* [Work order]
State how many lines in the listing include the word "agent", and give no other text.

* [Supplied records]
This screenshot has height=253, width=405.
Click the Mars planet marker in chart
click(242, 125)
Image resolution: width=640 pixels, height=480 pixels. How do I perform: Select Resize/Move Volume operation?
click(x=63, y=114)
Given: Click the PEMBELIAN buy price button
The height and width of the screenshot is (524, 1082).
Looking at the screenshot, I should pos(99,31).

---

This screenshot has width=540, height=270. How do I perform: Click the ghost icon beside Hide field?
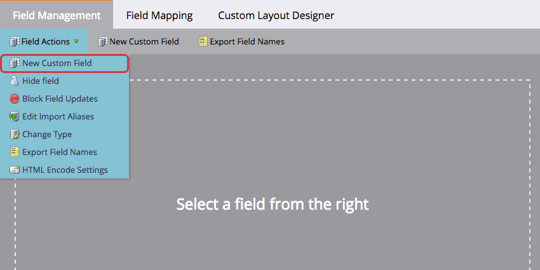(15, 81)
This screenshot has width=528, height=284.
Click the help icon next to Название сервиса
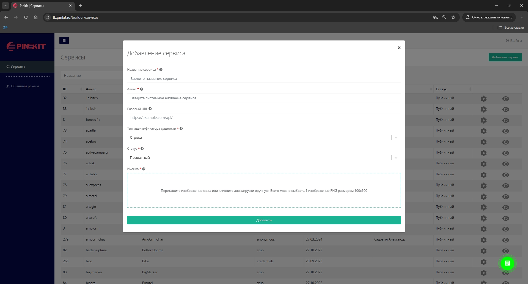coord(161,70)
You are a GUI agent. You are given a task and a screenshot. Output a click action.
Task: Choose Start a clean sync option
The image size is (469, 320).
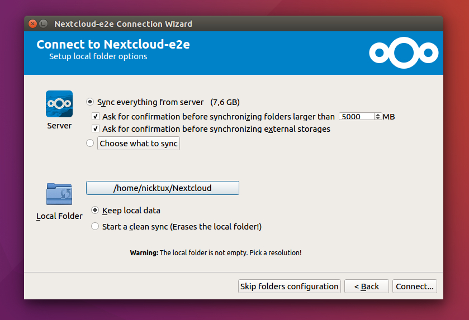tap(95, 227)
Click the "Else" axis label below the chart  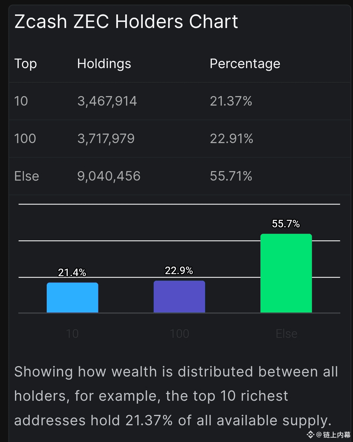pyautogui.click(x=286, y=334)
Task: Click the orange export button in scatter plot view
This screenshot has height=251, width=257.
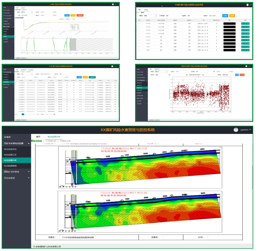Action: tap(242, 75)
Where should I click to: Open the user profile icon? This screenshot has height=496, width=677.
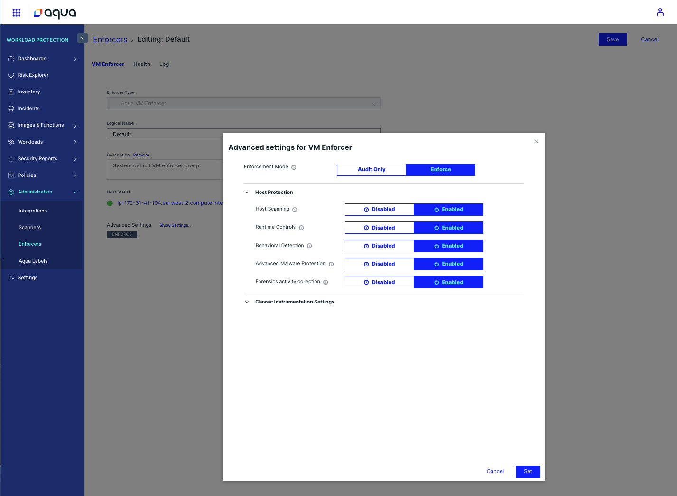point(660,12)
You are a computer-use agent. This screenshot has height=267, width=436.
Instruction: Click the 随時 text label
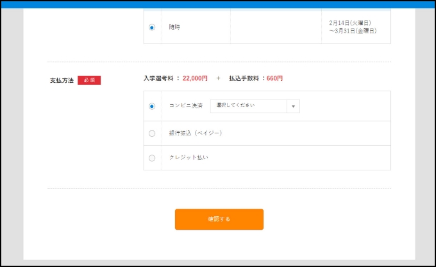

* [Solution]
2